9. Seguridad Flashcards
Cuales son los tres tipos de seguridad en la estación de trabajo?
EPP: Endpoint protection platform
* Orientado al chequeo luego de la acción (es reactivo)
EDR: Endpoint detection and recovery
* Orientado al monitoreo continuo en tiempo real.
* Analisis periódico de archivos
* Patrones de comportamiento.
XDR: Extended detection and recovery
* mejora los tiempos de deteccion y respuesta
* Recolecta información del usuario y de las redes. Aplica deep learning.
Qué pasa si en una red dos máquinas tienen la misma IP?

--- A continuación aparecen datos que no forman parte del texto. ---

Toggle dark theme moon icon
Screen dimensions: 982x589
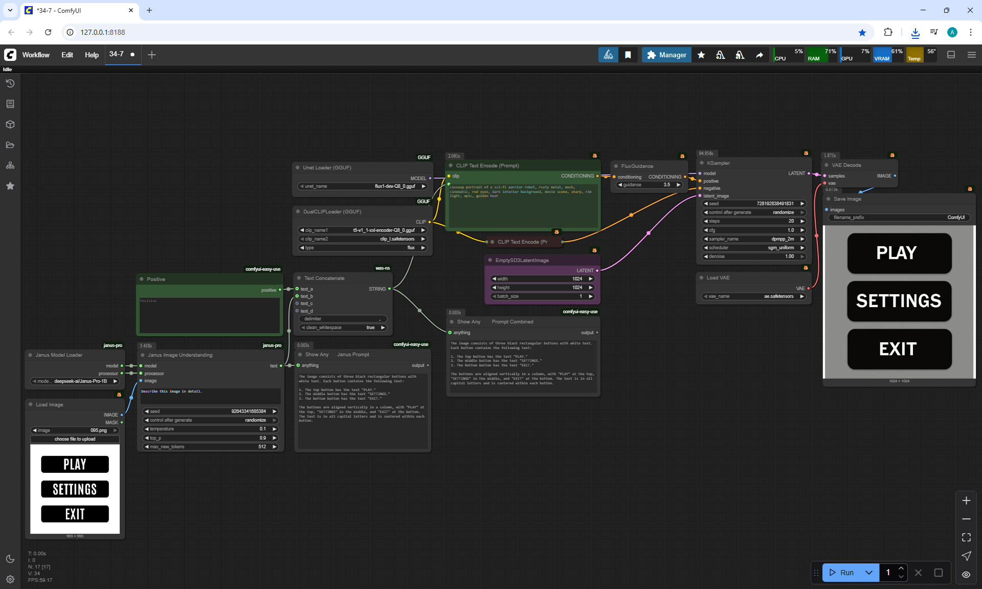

Los paquetes ARP se van venciendo porque tienen un ttl. Entonces se va a tener una condición de carrera cuando se pregunte quién tiene la MAC de esa IP. El primero que conteste se queda con la IP.
En que capa OSI se hacen los ataques Man in the Middle?
Capa 2. Siempre con MAC address, no con IP
En que consiste un ataque HTTPS?
Asumiendo que hice un man in the middle
Si quiero ver trafico encriptado voy a levantar un proxy que reciba conexiones SSL. Tengo que tener una URL distinta al destino real y conseguirle un certificado valido (para https). Con mi URL false consigo los certificados para la real y hago de pasamanos (cilente-dominio falso, mi servidor-destino real).
Que tipos de ataques ransomware existen?
Crypto ransomware: Encripta los archivos en el equipo
Ransomware bloqueador: Bloquea el acceso a la PC entera.
Crypto-ransomware + exfiltración: encriptan todo en la compu y amenazan con publicarlo.
Que es NAC? Como se utiliza en una empresa con BYOD?
Network Access Control. Permite el acceso fisico a la red solo a usuarios autenticados. Lo deben soportar el switch y la estación de trabajo.
Me conecto a la red, entonces el SO envía un mensaje EAPOL. La primera vez el switch te da una IP para una red publica (VLAN) que no tiene acceso a nada, solo vos y el switch ahí. Levanta un portal web de autenticación en la VLAN, y compara las credenciales con un servidor de autenticación. Si está todo OK te cambia de VLAN. Elprotocolo es RADIUS o Diameter, o cualquier cosa para guardar credenciales.
con BYOD el empleado trae su propia computadora y se le pide que se autentique.
Si quiero chequear mas hago Host Integrity Check
Que es un Host Integrity Check en el contexto Bring your own device?
Una vez que el host está autenticado, le pido que se instale un programa que chequea integridad de la computadora (antivirus, firewall etc). Si no lo pasa el NAC no le da acceso a la red.
Que es un DMZ?
Zona desmilitarizada
Es la parte de la red de la empresa que se encuentra fuera del perímetro de seguridad. Es una red para los servicios externos.
Sirve para que los usuarios de internet se conecten a la DMZ, y si necesito consultar algo de la red interna solo dejo que entren pedidos de mis servers en la DMZ, no de internet global.
Como es la configuración de 3 Zonas? (contexto: Firewalls)
Para no tener que tener dos firewalls. secuenciales que separen internet de DMZ y DMZ de red interna, uso un solo firewall con 3 interfaces. bloqueo completamente WAN a red interna.
Es mas sencillo de administrar y mas económico, pero tiene un SPOF.
Que es IDS e IPS?
Intrusion Detection System e Intrusion Prevention System.
Miran el tráfico y tratan de detectar si les están intentando hacer un ataque.
Tienen una base de los tipos de ataques que existen.